### Article
Telus won't concede defeat on plan to consolidate shares Add to ...

Telus Corp. may have been outfoxed by a cunning U.S. hedge fund, but its top executive is not ready to admit defeat.

Just hours after the Vancouver-based telecommunications giant withdrew its proposal to collapse its dual-class share structure, chief executive officer Darren Entwistle came out swinging, vowing that shareholders haven’t seen the last of the plan.

Addressing investors at the company’s annual meeting in Edmonton, Mr. Entwistle said Telus is already plotting an alternative plan. While mum on the details, he served notice that the company would not alter the basic terms of the original deal, which would have given a vote to the company’s non-voting shareholders with no extra payment to the voting shareholders.

Telus has for years used an antiquated share structure in which nearly half of its equity investors were disenfranchised. The proposal would have ended that system, giving every share an equal vote, in a bid to make itself more attractive to investors. The idea was to reduce Telus’s cost of capital and put it on an even footing with rival BCE Inc., which uses a one-share, one-vote structure.

But the plan, which was uncontroversial when it was first announced in February, ran into an obstacle when New York hedge fund Mason Capital Management LLC revealed it controlled nearly 19 per cent of the voting stock and opposed the idea. It argued that converting non-voting shares to voting shares at a one-for-one ratio was unfair because it set the non-voting class up for an unjustifiable windfall. Those shares have historically traded at a lower price.

But while Telus had to withdraw its plan in the face of certain defeat, Mr. Entwistle suggested he is prepared for further combat with Mason.

“We’re intent on seeing it through with a one-to-one conversion – that is the only conversion ratio that is plausible for the Telus organization,” Mr. Entwistle said during a telephone interview following the meeting.

“We’ll disclose the path that we are going to follow in due course and hopefully that won’t be in the too-far future.”

In a statement, Mason said: “We thank the many voting shareholders who voted against the proposal. Many have expressed that they paid a higher price for the rights and privileges that come with voting shares and believed that this proposal dilutes this valuable right without compensation.”

And while Telus indicated it was gearing up for round two, Mason cautioned that it could be a thorn in management’s side for a long time to come: “There is no reason to assume that Mason Capital will not be a long-term shareholder of Telus.”

### Written exercise 1
List each line of the records that contains the string "heading". Case counts.
### Written exercise 2
Pick up the Telus article after its final sentence and keep writing it.
The Telus article and the records come from unrelated sources.

### Records provided
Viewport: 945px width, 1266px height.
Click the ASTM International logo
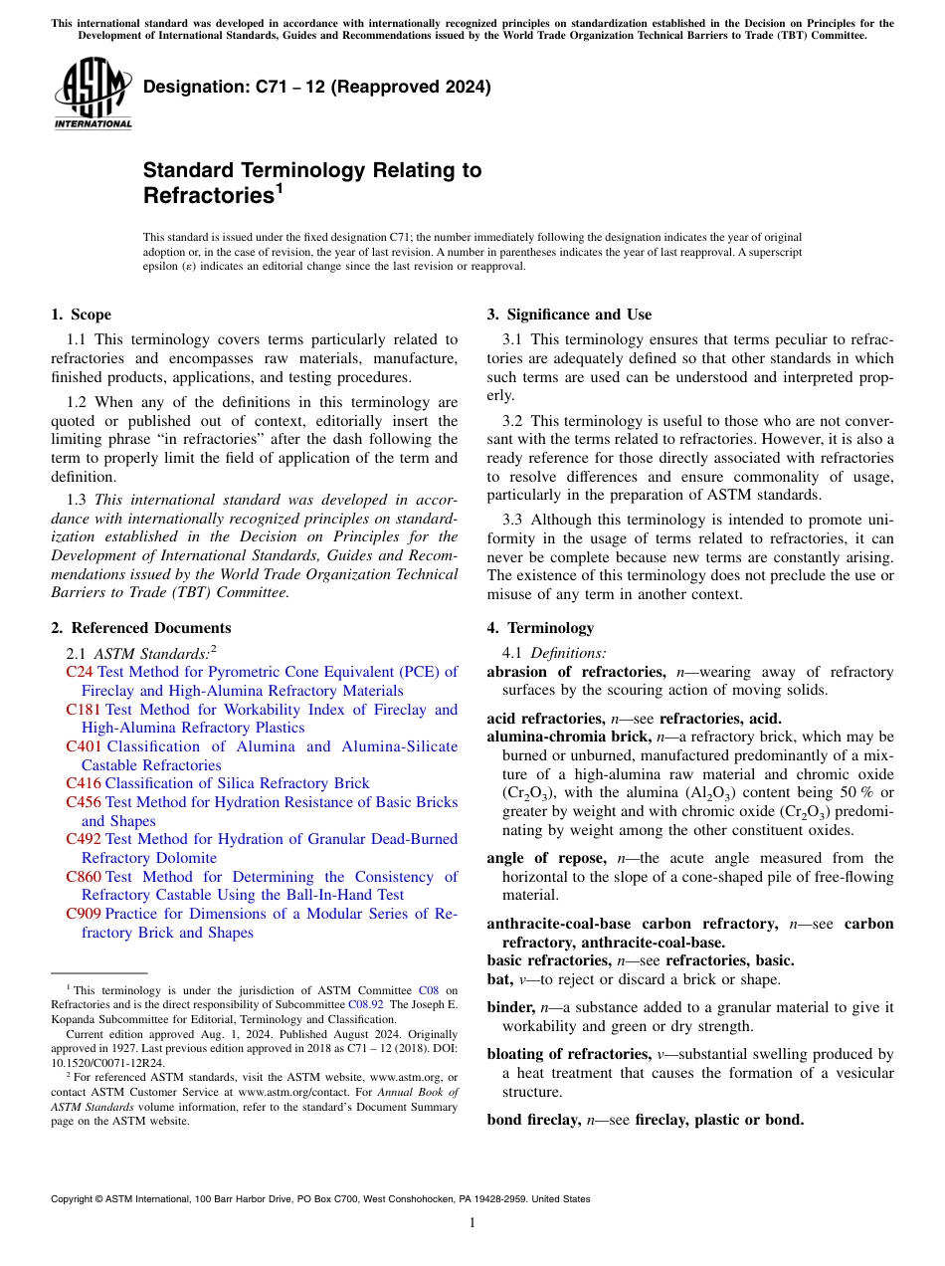pyautogui.click(x=93, y=96)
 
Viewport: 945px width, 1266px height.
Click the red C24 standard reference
pyautogui.click(x=79, y=672)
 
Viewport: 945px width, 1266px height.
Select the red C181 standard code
pyautogui.click(x=83, y=710)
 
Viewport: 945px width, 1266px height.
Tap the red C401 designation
pyautogui.click(x=83, y=746)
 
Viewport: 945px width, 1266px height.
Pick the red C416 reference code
pyautogui.click(x=83, y=783)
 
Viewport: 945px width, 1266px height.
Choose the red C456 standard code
pyautogui.click(x=83, y=802)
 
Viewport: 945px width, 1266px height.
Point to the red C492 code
pyautogui.click(x=83, y=839)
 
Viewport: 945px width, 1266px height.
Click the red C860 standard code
pyautogui.click(x=83, y=877)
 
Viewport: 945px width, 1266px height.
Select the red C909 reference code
pyautogui.click(x=83, y=914)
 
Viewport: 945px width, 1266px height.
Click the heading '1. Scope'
pyautogui.click(x=81, y=315)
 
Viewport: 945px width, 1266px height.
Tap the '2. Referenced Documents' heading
pyautogui.click(x=140, y=628)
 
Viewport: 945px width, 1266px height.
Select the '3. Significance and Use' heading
pyautogui.click(x=569, y=315)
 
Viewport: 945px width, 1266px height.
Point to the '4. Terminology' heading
pyautogui.click(x=540, y=628)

### Output 1
Click the heading '1. Scope'
Tap the '2. Referenced Documents' heading
Select the '3. Significance and Use' heading
Point to the '4. Terminology' heading

### Output 2
Mason, though, has less than a 0.25-per-cent net economic interest in Telus, because it has a short position in Telus non-voting shares that is almost as large as its ownership of voting shares. The firm was using a trading strategy to exploit the historical price gap between the two share classes. Mason was betting that if it blocked the proposal, Telus’s non-voting shares would likely fall, relative to the voting shares, causing the spread to widen and allowing it to reap a profit.

That is exactly what happened Wednesday: Telus voting shares declined 3 cents, or 0.05 per cent, to $58.13. The non-voting shares dropped more, falling 85 cents, or 1.5 per cent, to $56.15.

As a result, Telus has accused the firm of being an unscrupulous “interloper” for using a tactic called “empty voting,” which is voting without an economic interest, to defeat the proposal for a tidy profit.

“I’m not saying, to be clear, that what Mason did was illegal. I find it morally objectionable,” said Mr. Entwistle. “And I find it a great example of what is wrong within the capital markets and I think it is area where securities regulators need to step in.”

Telus’s dual-class share structure dates back to the 1998 merger of Telus Corp. and BC Telecom. In order to pass, Telus’s plan would have needed to clinch the approval of two-thirds of the votes cast by each class of shareholder.

The proxy battle between the two sides has raged for weeks and Telus’s sudden about-face on the issue also overshadowed the release of its latest financial results. Its first-quarter profit rose by more than 6 per cent to $348-million from $328-million during the same period last year.

On an earnings-per-share basis, Telus’s profit amounted to $1.07 versus year-ago $1.01. Operating revenue, meanwhile, rose by 4 per cent to $2.63-billion.

Telus (T-T)

Close: $58.13, down 3¢

Telus (T.A)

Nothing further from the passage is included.